Für Muslime sollten Vergessen, Erinnerung und Gedächtnis nicht unbekannt sein. Das arabische Wort, für „Mensch“ lautet Insan. Eine seiner möglichen Wurzeln steht in Zusammenhang mit dem Vergessen. Es ist die Natur des Menschen, dass er regelmäßig die Segnungen seines Herrn vergisst.
Weil wir uns als Gattung in diesem Zustand des Vergessens befinden, müssen wir uns dessen bewusst werden. Im Qur’an ermahnt Allah in vielen Versen, dass Muslime sich erinnern sollten, wenn sie vergessen. So heißt es: „Erinnert euch an mich, so erinnere Ich mich an euch.“ (Al-Baqara, 152) Der große ägyptische Gelehrte As-Sujuti sagte in seinem Qur’ankommentar, dass die Erinnerung aus Gebet, bewusstem Gedenken und anderen Formen der Anbetung besteht.
Einer der verschiedenen arabischen Namen des Qur’an ist Dhikr, Erinnerung. Jenen, denen es an Wissen fehlt, wird geraten, sich an „die Leute des Dhikr“ zu wenden. Und in den meisten Freitagspredigten wird am Ende rezitiert, dass das Gedenken an Allah die größte Sache ist.
Gedächtnis kann trügen
Jetzt haben wir das Vergessen und das Erinnern. In diesem Dreiecksverhältnis fehlt das Gedächtnis – oder was wir dafür halten. Dabei ist das individuelle und kollektive Gedächtnis beziehungsweise Erinnerungsvermögen wankelmütig und zweischneidig.
2008 besuchte ich nach 33 Jahren erstmals das von meinem Großvater entworfene und gebaute Haus, in dem ich die ersten fünf Jahre gelebt habe. In meiner Kindheit und Jugend stellte ich mir diesen Ort als groß, wenn nicht gar herrschaftlich, vor. Mein Bild veränderte sich, idealisierte sich. Und doch hatte ich nie den Eindruck, mich aktiv zu belügen oder Fakten zu schönen. Als ich dann bei seiner Witwe zum Kaffee auf dem Sofa saß, war es immer noch ein schöner und praktischer Bau, schrumpfte aber auf ein großes Einfamilienhaus mit extra Räumen. Niemals wäre mir der Gedanke gekommen, ich hätte mir was vorgemacht.

-----

**Aufgabenstellung**
Ändere im Auszug über Vergessen und Erinnern die Passage zwischen „Gedächtnis kann trügen“ und „mir was vorgemacht.“ einschließlich, indem du „Großvater“ durch „Onkel“ ersetzt, und gib sie vollständig wieder. Stütze dich ausschließlich auf den Auszug.

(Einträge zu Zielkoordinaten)
-----

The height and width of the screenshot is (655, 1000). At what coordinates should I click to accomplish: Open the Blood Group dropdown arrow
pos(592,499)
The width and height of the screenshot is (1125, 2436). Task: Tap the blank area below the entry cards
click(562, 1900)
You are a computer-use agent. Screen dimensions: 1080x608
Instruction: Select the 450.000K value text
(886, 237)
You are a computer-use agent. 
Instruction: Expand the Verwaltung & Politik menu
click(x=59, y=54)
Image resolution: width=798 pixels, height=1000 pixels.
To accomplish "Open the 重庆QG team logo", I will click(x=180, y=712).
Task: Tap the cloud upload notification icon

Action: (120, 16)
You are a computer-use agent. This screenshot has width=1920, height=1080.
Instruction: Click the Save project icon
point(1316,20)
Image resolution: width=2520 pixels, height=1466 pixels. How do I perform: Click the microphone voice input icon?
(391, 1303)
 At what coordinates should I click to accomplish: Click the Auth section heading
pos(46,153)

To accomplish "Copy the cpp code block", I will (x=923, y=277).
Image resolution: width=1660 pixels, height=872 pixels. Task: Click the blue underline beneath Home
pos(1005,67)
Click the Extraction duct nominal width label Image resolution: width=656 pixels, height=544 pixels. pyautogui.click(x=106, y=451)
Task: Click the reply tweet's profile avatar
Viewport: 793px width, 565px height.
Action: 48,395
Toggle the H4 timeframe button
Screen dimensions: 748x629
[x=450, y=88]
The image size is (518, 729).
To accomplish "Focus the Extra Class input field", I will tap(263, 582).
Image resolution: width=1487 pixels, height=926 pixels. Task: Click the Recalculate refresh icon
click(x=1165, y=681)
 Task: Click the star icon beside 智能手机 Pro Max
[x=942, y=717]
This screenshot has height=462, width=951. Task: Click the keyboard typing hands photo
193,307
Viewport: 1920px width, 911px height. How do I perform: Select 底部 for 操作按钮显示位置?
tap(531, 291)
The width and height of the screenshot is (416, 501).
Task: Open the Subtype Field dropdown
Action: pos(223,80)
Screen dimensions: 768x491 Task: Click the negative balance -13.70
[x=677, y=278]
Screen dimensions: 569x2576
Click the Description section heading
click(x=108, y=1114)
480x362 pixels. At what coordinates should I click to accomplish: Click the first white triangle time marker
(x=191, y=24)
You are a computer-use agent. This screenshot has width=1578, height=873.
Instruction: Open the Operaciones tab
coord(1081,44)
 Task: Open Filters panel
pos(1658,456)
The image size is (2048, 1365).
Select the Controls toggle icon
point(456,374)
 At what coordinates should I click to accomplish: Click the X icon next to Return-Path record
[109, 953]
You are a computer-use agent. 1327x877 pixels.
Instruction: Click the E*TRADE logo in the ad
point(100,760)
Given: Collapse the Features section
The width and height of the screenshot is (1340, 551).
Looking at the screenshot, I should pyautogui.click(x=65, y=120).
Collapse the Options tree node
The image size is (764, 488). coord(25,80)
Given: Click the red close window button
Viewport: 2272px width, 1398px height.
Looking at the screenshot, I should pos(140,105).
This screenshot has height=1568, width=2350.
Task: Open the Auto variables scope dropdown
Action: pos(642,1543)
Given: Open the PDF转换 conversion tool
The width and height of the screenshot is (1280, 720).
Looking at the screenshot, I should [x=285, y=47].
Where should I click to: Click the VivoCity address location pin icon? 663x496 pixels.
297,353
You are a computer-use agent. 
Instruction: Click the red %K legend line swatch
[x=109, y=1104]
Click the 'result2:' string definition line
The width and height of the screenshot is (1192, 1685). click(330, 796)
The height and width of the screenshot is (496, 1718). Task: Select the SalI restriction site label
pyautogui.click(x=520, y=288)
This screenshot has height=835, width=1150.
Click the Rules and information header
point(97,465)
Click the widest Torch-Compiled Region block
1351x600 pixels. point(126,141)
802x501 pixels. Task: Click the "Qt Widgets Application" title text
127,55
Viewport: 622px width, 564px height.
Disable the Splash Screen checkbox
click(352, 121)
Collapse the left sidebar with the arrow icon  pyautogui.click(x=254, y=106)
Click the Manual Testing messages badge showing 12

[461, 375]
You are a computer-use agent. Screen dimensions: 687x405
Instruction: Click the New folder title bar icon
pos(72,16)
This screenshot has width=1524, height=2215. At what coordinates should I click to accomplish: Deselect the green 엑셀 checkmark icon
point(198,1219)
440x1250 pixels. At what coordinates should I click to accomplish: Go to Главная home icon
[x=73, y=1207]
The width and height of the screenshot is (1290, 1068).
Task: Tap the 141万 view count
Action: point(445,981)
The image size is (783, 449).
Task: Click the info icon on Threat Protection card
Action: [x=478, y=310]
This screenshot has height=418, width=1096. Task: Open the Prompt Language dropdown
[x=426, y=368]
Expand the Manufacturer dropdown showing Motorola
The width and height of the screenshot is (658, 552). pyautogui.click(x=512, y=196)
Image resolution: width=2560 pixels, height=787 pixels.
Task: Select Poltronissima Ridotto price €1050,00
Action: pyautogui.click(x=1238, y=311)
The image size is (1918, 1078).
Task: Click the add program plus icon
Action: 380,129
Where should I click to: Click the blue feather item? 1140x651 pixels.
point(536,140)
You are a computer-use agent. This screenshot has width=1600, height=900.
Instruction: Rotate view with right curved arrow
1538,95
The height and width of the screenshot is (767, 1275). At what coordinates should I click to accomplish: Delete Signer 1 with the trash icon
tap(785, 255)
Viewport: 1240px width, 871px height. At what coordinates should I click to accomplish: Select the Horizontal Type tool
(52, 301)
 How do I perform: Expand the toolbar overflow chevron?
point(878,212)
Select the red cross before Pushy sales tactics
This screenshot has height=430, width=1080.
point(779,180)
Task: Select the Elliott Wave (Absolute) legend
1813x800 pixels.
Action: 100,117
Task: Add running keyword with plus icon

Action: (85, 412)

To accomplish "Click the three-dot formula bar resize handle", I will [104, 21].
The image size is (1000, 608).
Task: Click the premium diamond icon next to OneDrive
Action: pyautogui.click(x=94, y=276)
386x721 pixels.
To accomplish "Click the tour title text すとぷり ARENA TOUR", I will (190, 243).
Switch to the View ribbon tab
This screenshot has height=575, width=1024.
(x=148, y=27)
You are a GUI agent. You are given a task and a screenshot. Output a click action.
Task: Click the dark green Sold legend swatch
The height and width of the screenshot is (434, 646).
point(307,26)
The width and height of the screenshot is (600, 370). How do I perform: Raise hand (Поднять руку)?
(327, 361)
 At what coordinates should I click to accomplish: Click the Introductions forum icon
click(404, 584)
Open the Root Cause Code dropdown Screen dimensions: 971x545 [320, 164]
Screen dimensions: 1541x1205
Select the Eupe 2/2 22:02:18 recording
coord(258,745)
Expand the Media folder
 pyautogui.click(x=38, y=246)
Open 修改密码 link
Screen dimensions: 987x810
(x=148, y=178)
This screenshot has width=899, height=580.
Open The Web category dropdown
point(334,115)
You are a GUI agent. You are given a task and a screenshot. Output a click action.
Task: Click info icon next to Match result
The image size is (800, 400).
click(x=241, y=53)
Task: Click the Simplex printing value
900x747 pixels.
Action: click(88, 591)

-----

**Antwort**
Gedächtnis kann trügen
Jetzt haben wir das Vergessen und das Erinnern. In diesem Dreiecksverhältnis fehlt das Gedächtnis – oder was wir dafür halten. Dabei ist das individuelle und kollektive Gedächtnis beziehungsweise Erinnerungsvermögen wankelmütig und zweischneidig.
2008 besuchte ich nach 33 Jahren erstmals das von meinem Onkel entworfene und gebaute Haus, in dem ich die ersten fünf Jahre gelebt habe. In meiner Kindheit und Jugend stellte ich mir diesen Ort als groß, wenn nicht gar herrschaftlich, vor. Mein Bild veränderte sich, idealisierte sich. Und doch hatte ich nie den Eindruck, mich aktiv zu belügen oder Fakten zu schönen. Als ich dann bei seiner Witwe zum Kaffee auf dem Sofa saß, war es immer noch ein schöner und praktischer Bau, schrumpfte aber auf ein großes Einfamilienhaus mit extra Räumen. Niemals wäre mir der Gedanke gekommen, ich hätte mir was vorgemacht.